Individual-Level Scaling

From one workflow to similar workflows:

  • Apply same prompt patterns to analogous tasks
  • Create personal template library
  • Iterate based on what actually works versus what should work

From occasional use to daily habit:

  • Build AI into existing routines (don't create new routines)
  • Remove friction from AI access
  • Make AI the default, with manual as fallback

From single tool to integrated toolkit:

  • Add tools slowly—master one before adding another
  • Integrate tools that work together naturally
  • Abandon tools that don't deliver consistent value

Chapter 5: Evaluation — Continuous Improvement Framework

Why Evaluation Never Stops

AI implementation is not a project—it's an ongoing capability development process.

Technology evolves monthly, new tools emerge, user needs change, and what worked yesterday may not work tomorrow.

Continuous evaluation enables:

  • Early detection of degrading performance
  • Identification of new opportunities
  • Evidence-based scaling decisions
  • Organizational learning and capability building

Monthly Evaluation Cycles

Quantitative Performance Review:

  • Success metrics trending analysis (are we still meeting hypotheses?)
  • Cost-benefit ratio assessment (is ROI improving or declining?)
  • User adoption rate monitoring (growing, stable, or declining?)
  • Technical performance optimization (speed, reliability, accuracy)

Qualitative Impact Assessment:

  • User satisfaction and feedback analysis (what do users actually say?)
  • Organizational culture impact evaluation (how is AI changing how people work?)
  • Unexpected benefits and challenges documentation (what surprised us?)
  • Strategic value realization progress (are we achieving intended outcomes?)

Simplicity Check:

  • Are we adding unnecessary complexity?
  • Could we achieve similar results with simpler approaches?
  • Are custom features actually being used?
  • Would shadow AI users prefer our solution to unsanctioned alternatives?

Quarterly Strategic Reviews

Capability Assessment:

  • What new AI capabilities have been developed?
  • How has organizational AI maturity progressed?
  • What new opportunities have emerged from our learnings?

Competitive Analysis:

  • How do our AI capabilities compare to competitors?
  • What new competitive advantages have been created?
  • Where are we falling behind industry leaders?

Strategic Alignment Review:

  • How well do current AI implementations support business strategy?
  • What adjustments are needed based on market changes?
  • What new AI investments should be prioritized?

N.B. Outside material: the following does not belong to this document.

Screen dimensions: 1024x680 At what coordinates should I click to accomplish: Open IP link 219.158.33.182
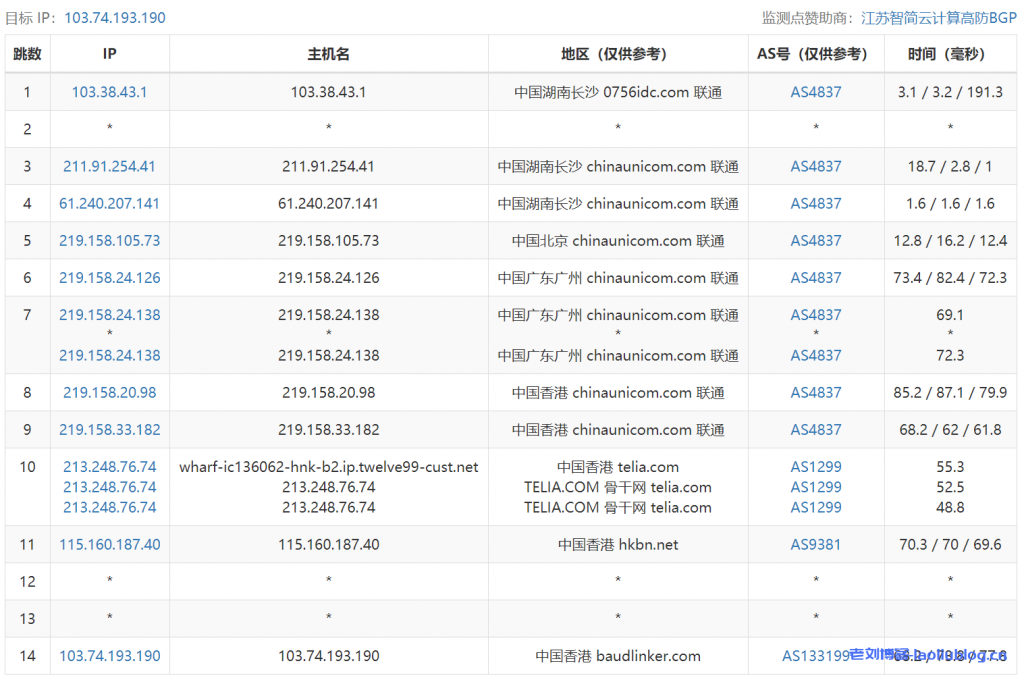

Build vs. Buy Re-evaluation:

  • Are our custom solutions still delivering differentiated value?
  • Could vendor solutions now address our needs more effectively?
  • Should we simplify by migrating custom builds to vendor platforms?
  • Has the Takers/Shapers/Makers balance shifted since last review?

The Build vs. Buy Re-evaluation Framework

Organizations often maintain custom solutions past their strategic value due to sunk cost bias. Every quarterly review should explicitly assess whether custom implementations still justify their complexity.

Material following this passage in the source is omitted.